Want to walk through vineyards or olive groves at harvest time? Grapes get picked around late September through October, but wineries are busy so their staffs have less time to spend with you when you visit. In November you can watch people picking olives and taste new olive oil.

Love white truffles? You can enjoy truffle fairs and truffle hunting with dogs in October and November in parts of Piedmont, Tuscany, Romagna and Le Marche.

Want to escape the Christmas rush? Naples is famous for its incredible array of Nativity scenes so a cooking week in Sorrento becomes even more special in December.

Ever dreamed of joining the flamboyant, wild party goers at Venice at Carnival time? On a cooking week in Venice in early February, you indulge in cooking and carnival adventures.

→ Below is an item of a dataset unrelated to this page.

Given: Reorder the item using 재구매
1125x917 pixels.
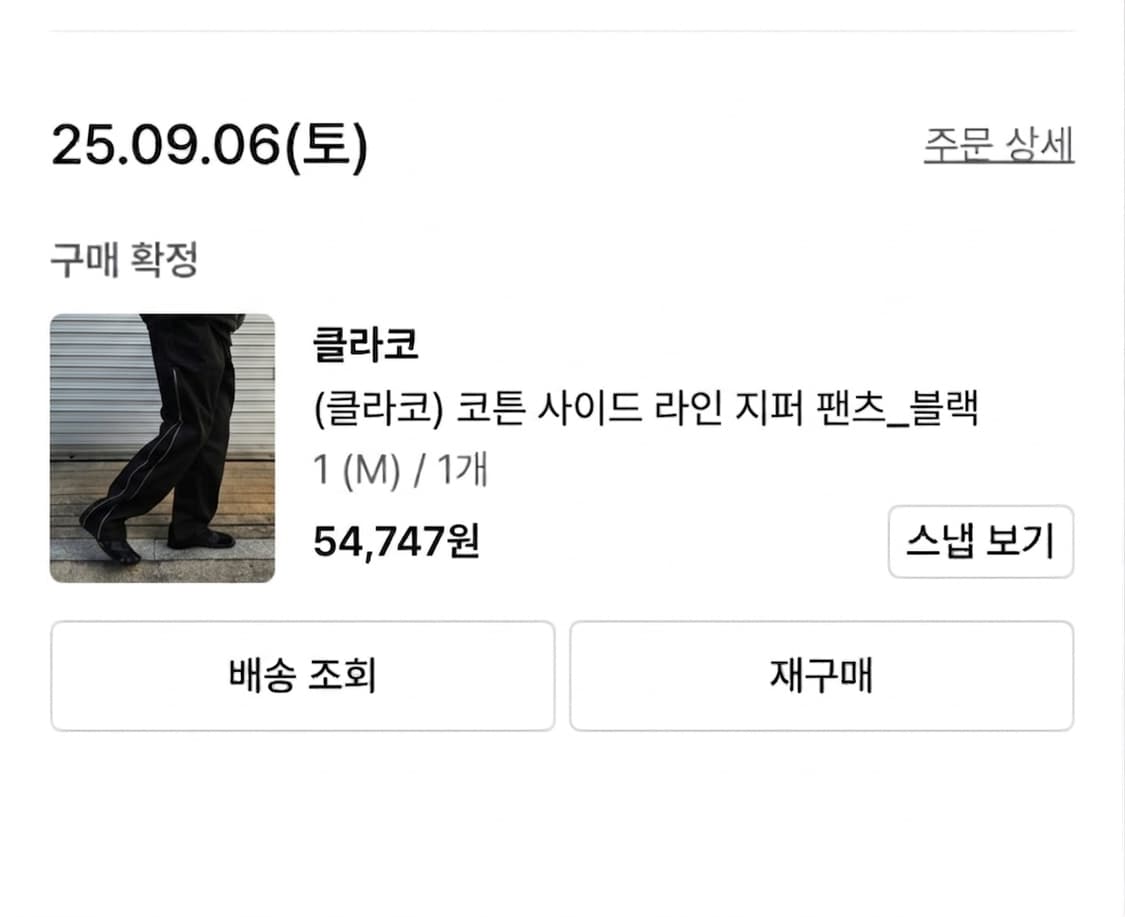Looking at the screenshot, I should pos(822,675).
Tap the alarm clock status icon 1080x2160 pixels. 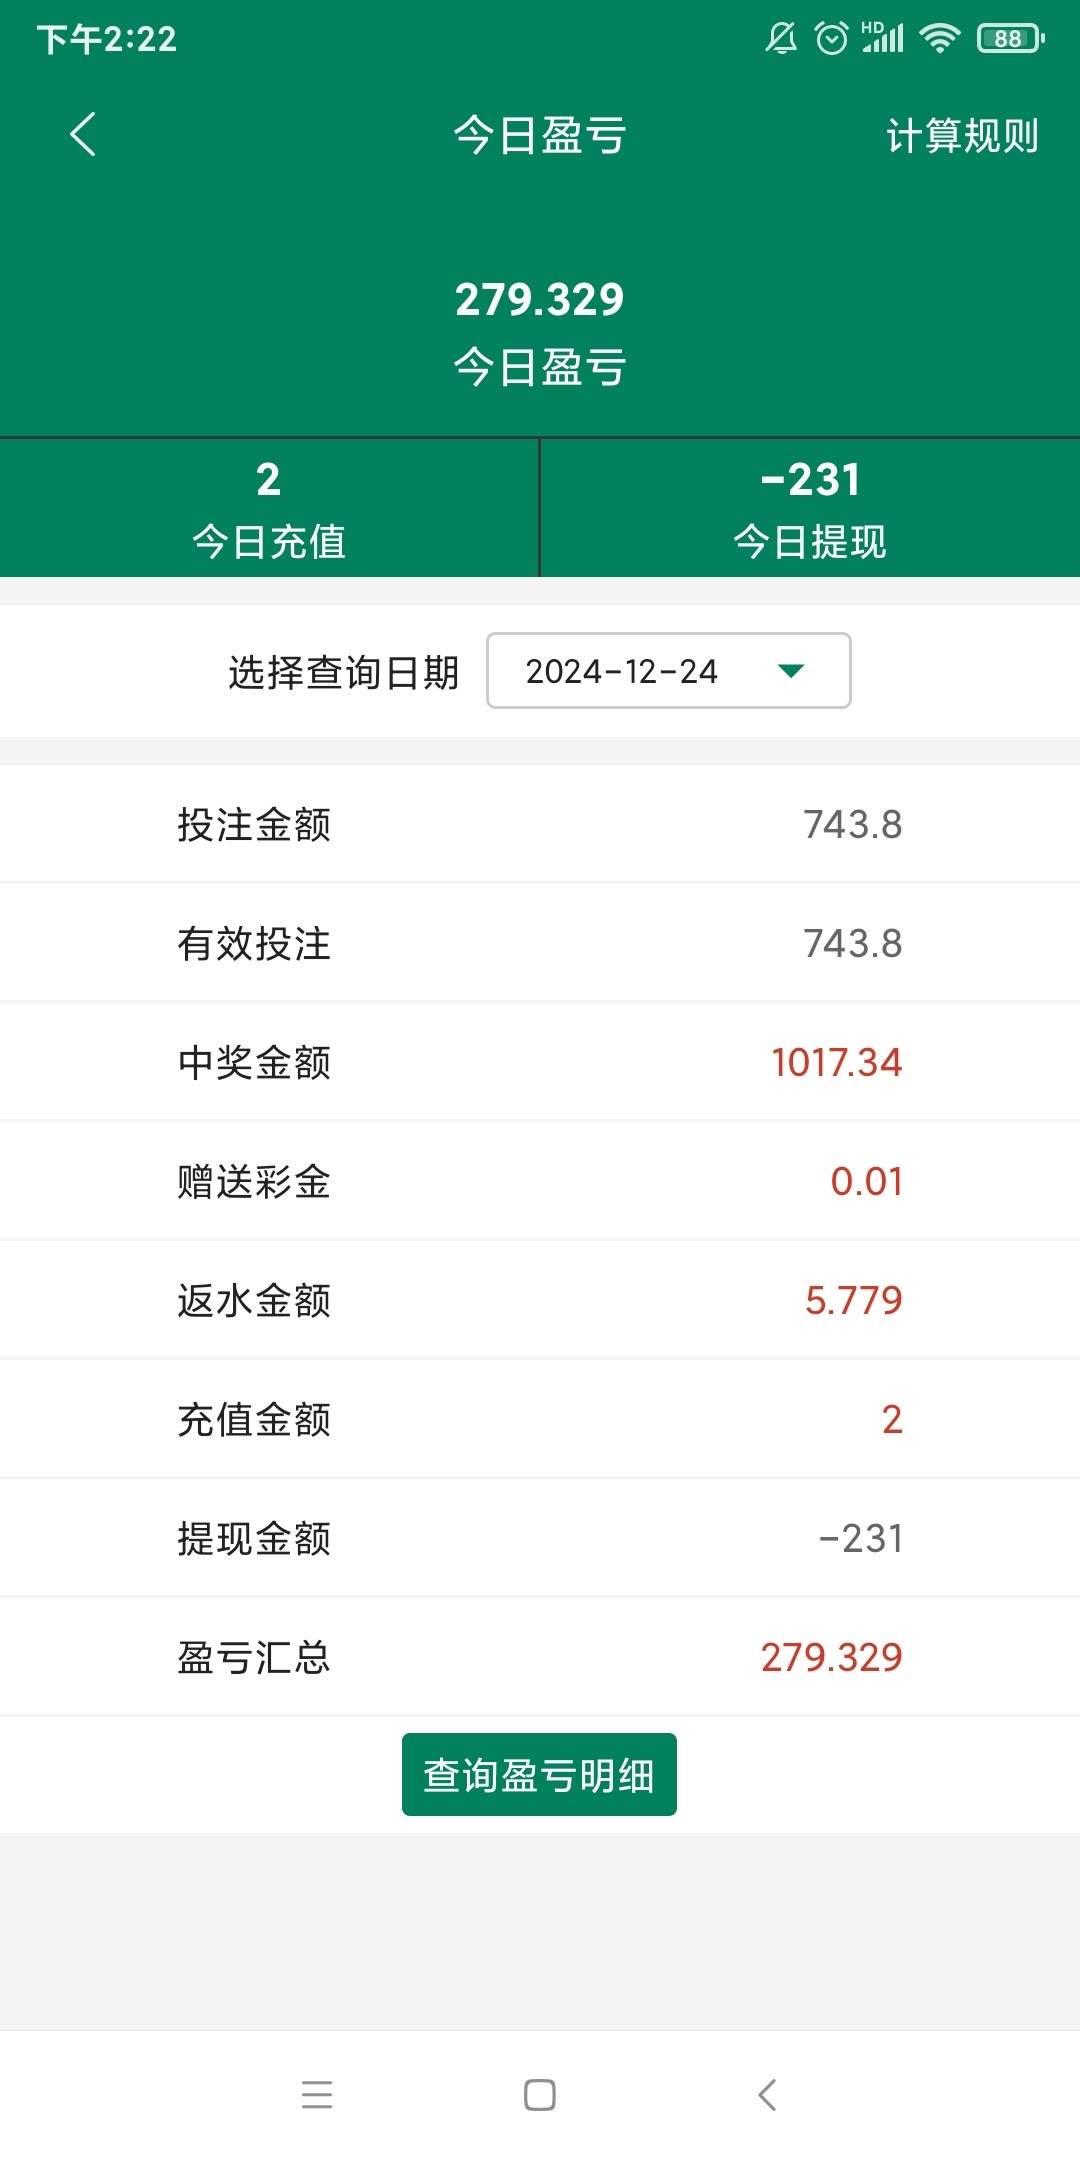coord(831,39)
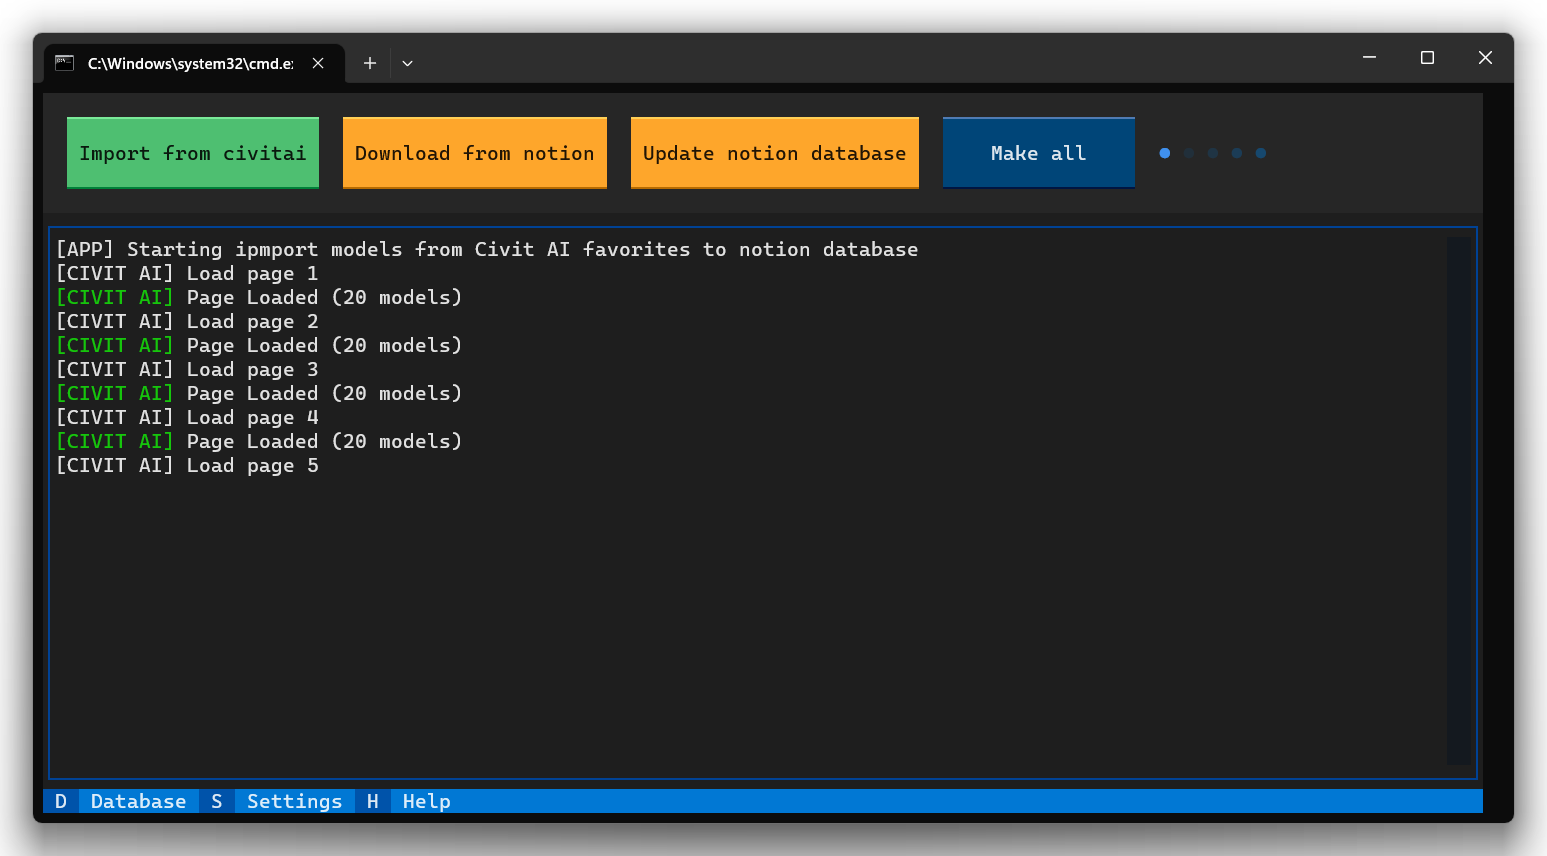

Which Italian cooking tour is right for you?

First, what is important to you on your cooking holiday? Cooking lessons? Great wines? Local culture? Make sure your tour contains good doses of what you want to do. How many cooking lessons? Some six-night tours give you five lessons, while others give you three. How many wine visits? Some tours offer one winery tour while others offer several.

Where to stay – country or town?

Some tours base you in the country at a farmhouse or villa while others offer an historic hotel or B & B in a town.

In the quiet country, you'll feel yourself unwinding as the beauty and tranquility seep into you.

In a town you just step out into the piazza to drink espresso or go shopping. You experience local life, since most Italians live in towns.

In warm months, do you need air conditioning? Check with your tour operator. Four-star hotels must have it to qualify for their stars. Few other historic hotel properties have air conditioning; their thick walls keep rooms cool.

Cook with one chef or many chefs?

Do you prefer cooking with one chef at your home base or with four chefs in four different restaurants and homes?

Most six-day tours give you four cooking lessons at your home base with the same chef, so you and your teacher really get to know each other and you can just walk to your room after dinner.                              

Some tours take you to four different homes and restaurants for lessons, so you cook with everyone from a grandmother on her farm to a Michelin-star chef in a famous restaurant. You learn many styles of cooking, and see a variety of kitchens, restaurants, homes and towns. You meet lots of locals you'd never have met otherwise and feel Italian!

Travel with a guide or on your own?

Would you like a guide to take care of you and the tour details so all you have to think about is having fun? Or would you prefer to explore independently in your rented car with no guide?

Most guided tour groups have up to eight people, so you bask in personal attention from your local guide. She takes you to visit her favorite people and places, many off the tourist track, and tells you about local life. Your fellow travelers love food, wine and the good life as much as you do. Soon you all feel you're traveling with old friends.

If you prefer to rent a car and explore on your own, some tour companies offer itineraries with cooking lesson, restaurant, winery and food producer appointments, and free time set up for you. You just follow the directions in your tour package and discover Italy at your own pace.

Don't see the experience you've always dreamed of on tour companies' web sites? A few companies can custom design a guided or non-guided tour just for you.

What's your price range?

Cooking tours start from $649 U.S. for a "drive yourself" three-day experience at a country inn in Umbria with three cooking lessons at the inn with meals and accommodation.

An eight-day guided tour in Piedmont's Barolo wine country, Cinque Terre and Tuscany's Brunello wine country with lovely historic hotels, five cooking lessons in five restaurants, five winery visits and many country walks includes everything for about $4,700 U.S.

Celebrate with those you love!


Whatever Italian cooking tour you choose, it is a fabulous way for your group to celebrate long time friendships, "significant" 30th, 40th, 50th or 60th birthdays, and big 10th, 20th, 25th, 30th, 40th wedding anniversaries with those you love. Your cooking tour in Italy lasts just a few days but your memories last a lifetime.